── Excerpted text

Editor’s note: This story was republished with permission from the Montana Kaimin, the student-run newspaper at the University of Montana. See the newspaper’s website at
MISSOULA, Mont. — When Erica Fraley first started pole vaulting, her high school coach was worried she wouldn’t be able to succeed. Fraley had lost one of her eyes when she was 4 months old and her coach worried it would hinder her.
Fraley started in cross-country, but shifted to pole vaulting when it was allowed for high school girls in 1994. When she joined her freshman year — she was Erica Boren back then — female pole vaulting at the high school level had only been allowed in Oregon for two years. Fraley’s coach had been looking for athletes to compete in the event because he didn’t want to lose the opportunity to score more team points. Fraley wanted to try, but her coach had serious doubts.
She didn’t let that stop her.
“I think I got stubborn when people said, ‘You can’t pole vault with one eye,’” Fraley said.
Fraley helped pioneer women’s pole vaulting in Oregon. Despite not being a year-round track athlete, she won her state division.

────

* _Exercise requirements_
Can you repeat the story above about Erica Fraley's pole vaulting word for word, from "Fraley started in" up to and including "had serious doubts."?

── Data

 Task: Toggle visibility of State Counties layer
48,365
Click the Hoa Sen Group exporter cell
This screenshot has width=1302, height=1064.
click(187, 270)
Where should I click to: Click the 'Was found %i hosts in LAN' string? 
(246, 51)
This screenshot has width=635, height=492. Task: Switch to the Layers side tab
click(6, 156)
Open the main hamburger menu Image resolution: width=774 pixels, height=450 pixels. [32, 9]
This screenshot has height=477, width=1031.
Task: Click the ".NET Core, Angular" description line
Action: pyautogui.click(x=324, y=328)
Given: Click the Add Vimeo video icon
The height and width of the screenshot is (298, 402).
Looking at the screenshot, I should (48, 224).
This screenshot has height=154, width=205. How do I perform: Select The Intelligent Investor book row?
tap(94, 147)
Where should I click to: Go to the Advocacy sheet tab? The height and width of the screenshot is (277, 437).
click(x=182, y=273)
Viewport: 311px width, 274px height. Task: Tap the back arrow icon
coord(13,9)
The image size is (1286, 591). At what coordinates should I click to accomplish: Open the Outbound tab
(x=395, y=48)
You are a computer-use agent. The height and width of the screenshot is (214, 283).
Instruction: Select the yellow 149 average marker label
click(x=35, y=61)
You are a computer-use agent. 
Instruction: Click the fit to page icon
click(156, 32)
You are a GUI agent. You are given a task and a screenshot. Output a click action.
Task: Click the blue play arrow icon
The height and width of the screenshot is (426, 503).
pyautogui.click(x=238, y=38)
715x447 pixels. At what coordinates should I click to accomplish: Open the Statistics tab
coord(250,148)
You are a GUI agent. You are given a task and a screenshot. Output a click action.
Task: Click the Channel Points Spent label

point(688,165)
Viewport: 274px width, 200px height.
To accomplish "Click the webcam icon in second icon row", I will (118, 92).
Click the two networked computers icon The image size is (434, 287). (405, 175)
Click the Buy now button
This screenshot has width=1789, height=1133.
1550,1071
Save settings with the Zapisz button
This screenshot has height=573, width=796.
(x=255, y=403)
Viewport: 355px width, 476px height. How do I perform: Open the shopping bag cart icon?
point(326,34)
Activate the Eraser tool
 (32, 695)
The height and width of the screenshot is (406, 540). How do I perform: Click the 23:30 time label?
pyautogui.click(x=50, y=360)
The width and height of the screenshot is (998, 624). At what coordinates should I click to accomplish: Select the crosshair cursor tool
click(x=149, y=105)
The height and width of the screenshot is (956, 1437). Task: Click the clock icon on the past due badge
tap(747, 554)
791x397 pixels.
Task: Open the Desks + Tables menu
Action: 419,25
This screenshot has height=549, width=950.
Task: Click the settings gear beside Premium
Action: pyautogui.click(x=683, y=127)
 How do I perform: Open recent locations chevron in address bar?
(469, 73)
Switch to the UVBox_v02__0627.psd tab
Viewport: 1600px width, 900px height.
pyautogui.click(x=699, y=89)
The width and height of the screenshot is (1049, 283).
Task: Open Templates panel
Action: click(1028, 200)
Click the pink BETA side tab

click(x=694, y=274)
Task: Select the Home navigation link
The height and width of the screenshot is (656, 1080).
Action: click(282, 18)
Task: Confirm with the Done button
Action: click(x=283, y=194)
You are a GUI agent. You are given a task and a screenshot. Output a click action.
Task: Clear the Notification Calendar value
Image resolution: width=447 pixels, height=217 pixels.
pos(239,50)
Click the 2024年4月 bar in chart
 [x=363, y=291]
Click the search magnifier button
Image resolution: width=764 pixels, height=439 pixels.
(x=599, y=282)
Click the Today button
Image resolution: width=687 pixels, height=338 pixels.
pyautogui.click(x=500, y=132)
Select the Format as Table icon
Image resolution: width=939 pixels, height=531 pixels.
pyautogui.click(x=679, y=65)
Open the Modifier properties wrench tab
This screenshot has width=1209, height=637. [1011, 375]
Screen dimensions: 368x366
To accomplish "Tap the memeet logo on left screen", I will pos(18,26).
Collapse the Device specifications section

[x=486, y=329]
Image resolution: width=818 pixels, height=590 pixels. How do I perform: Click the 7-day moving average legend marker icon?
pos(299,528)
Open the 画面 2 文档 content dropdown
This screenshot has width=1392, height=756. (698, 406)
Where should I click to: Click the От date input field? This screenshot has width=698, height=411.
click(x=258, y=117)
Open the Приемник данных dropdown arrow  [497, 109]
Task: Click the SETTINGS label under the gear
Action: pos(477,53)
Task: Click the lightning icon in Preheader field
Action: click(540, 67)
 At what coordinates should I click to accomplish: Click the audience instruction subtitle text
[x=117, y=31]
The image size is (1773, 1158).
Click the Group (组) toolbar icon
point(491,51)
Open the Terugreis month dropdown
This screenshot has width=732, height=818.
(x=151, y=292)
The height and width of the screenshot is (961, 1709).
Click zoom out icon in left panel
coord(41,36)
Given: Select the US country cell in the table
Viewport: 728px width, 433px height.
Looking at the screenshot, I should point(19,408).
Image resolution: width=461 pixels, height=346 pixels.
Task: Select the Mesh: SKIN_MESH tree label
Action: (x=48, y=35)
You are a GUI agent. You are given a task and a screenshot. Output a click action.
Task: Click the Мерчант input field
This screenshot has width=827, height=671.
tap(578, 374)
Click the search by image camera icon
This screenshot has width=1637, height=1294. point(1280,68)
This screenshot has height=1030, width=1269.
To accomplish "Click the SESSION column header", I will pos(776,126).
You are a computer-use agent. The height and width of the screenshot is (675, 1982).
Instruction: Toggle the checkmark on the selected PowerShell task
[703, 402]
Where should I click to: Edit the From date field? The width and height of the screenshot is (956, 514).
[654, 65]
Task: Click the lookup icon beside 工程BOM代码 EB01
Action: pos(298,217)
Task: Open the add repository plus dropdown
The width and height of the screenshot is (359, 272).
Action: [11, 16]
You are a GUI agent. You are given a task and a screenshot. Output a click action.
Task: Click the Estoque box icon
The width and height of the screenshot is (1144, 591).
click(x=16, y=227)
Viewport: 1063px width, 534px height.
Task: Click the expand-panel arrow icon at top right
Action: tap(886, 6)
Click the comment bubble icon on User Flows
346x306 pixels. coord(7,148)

────

* _Final result_
Fraley started in cross-country, but shifted to pole vaulting when it was allowed for high school girls in 1994. When she joined her freshman year — she was Erica Boren back then — female pole vaulting at the high school level had only been allowed in Oregon for two years. Fraley’s coach had been looking for athletes to compete in the event because he didn’t want to lose the opportunity to score more team points. Fraley wanted to try, but her coach had serious doubts.